Solution attempt: I was thinking we could simply define a FSA where all strings of length $6$ end up in a unique halting state, and then for each of the $8$ palindromic strings we just define the corresponding halting state to be an accepting state. I can't find a problem with this but I just have a feeling there is one because it's such an easy and inelligant solution.
- Suppose $M$ is a FSA and $L(M)$ is infinite. Show that the number of strings in $L(M)$ of length $n$ or less grows linearly with $n$.

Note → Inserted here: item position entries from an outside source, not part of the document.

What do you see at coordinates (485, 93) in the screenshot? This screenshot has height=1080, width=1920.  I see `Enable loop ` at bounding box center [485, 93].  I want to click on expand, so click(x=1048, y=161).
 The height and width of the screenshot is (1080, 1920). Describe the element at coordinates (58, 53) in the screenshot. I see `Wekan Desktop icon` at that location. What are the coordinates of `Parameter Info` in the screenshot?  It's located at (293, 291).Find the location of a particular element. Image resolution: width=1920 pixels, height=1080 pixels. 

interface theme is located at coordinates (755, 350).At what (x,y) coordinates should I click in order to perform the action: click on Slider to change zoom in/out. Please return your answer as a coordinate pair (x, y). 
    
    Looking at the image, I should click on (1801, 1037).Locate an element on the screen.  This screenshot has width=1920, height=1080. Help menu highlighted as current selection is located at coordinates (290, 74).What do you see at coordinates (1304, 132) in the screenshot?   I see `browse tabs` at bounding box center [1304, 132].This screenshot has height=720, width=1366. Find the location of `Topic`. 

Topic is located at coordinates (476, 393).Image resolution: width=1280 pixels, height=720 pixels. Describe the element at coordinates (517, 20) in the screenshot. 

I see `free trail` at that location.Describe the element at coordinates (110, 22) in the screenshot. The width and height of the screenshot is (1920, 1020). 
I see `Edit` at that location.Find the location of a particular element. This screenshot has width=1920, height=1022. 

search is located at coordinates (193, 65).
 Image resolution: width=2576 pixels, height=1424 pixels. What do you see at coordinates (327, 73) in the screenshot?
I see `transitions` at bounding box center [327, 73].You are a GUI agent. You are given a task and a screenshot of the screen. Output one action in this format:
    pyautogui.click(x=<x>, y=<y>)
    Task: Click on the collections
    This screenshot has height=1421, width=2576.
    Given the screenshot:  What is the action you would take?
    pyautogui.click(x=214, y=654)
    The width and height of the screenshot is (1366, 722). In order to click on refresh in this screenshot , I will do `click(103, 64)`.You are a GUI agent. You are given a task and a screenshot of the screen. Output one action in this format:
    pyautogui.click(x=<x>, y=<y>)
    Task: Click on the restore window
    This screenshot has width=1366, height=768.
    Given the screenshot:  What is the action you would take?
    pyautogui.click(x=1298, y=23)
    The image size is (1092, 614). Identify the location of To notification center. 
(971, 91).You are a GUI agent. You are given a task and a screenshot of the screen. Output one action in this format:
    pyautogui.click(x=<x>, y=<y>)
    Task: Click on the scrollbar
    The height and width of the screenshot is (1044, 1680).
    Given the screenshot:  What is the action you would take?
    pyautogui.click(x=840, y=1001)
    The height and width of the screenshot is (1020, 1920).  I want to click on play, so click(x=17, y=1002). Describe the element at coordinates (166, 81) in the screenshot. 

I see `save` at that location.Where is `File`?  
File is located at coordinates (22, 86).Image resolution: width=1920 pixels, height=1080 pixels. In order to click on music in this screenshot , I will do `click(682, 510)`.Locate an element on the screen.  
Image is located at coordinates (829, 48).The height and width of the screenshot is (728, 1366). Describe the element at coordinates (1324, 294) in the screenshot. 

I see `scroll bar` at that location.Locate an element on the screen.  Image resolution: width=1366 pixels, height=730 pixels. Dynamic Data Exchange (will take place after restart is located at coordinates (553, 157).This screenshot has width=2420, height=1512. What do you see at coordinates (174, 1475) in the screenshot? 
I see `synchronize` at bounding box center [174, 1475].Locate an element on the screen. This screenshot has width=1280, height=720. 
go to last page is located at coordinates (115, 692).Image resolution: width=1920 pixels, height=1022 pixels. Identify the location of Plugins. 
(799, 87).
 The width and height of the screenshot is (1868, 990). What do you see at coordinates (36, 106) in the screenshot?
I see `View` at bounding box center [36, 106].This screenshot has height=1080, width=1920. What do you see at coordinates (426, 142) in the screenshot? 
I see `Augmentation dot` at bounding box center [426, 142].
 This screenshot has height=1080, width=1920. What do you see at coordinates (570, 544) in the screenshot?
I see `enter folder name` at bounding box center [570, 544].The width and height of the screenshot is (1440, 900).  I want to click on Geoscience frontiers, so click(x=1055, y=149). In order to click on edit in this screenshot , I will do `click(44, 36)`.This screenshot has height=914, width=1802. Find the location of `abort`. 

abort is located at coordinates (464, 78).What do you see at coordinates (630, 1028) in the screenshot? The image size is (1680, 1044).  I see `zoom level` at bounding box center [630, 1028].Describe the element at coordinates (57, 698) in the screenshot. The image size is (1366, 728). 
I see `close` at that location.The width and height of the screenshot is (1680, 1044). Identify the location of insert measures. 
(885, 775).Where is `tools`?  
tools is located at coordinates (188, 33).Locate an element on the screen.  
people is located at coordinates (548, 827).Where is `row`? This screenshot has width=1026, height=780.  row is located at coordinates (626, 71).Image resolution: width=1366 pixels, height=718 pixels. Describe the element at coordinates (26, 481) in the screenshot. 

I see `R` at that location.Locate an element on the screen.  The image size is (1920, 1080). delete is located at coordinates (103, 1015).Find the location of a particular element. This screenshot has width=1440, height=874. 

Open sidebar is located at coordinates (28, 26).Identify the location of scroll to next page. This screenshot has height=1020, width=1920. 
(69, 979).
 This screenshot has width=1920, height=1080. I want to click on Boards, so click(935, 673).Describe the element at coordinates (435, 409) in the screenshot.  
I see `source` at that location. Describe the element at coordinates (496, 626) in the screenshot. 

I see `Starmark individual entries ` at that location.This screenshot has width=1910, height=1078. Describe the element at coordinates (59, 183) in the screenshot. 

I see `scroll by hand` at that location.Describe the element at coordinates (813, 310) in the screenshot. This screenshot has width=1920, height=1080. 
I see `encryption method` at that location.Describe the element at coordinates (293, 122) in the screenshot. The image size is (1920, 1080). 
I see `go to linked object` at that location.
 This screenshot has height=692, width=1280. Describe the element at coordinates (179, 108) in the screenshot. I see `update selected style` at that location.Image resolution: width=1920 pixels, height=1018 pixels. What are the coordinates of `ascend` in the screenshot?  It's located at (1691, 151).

Solution attempt: the maximal number of strings of length $n$ is $2^n$, so the maximal number of strings of length at most $n$ would be the sum of the first $n$ powers of $2$ which is $2^{n+1}-1$. But this does not grow linearly with $n$ so I'm not sure where to go from here.
- Prove there is no FSA $M$ such that $L(M)$ consists of all twice-repeated strings.
Solution attempt: I'm afraid I have no idea how to approach this.
Thanks in advance for any help.
For (1) you're right, assuming that your alphabet is finite. A finite language is always regular, so in particular a language where the length of a word is bounded will always be regular. You can reduce the size of your automaton a bit by combining all of the states that can't possibly lead to acceptance (which will happen once you read a 4th, 5th or 6th symbol that doesn't match the 3rd, 2nd or 1st) into a common discard state
For (2) you're right too -- what you're being asked to prove is not true, so you cannot get through with a proof. (An easy counterexample is that the language $\{\mathtt 0,\mathtt 1\}^*$ is generated by a finite automaton, but it has $2^n$ elements of length $n$, which is supralinear.
For (3): Perhaps you have learned the Myhill-Nerode theorem, which resolves this easily. Alternatively, the pumping lemma for regular languages can do it too, but is generally more cumbersome to work with in my opinion.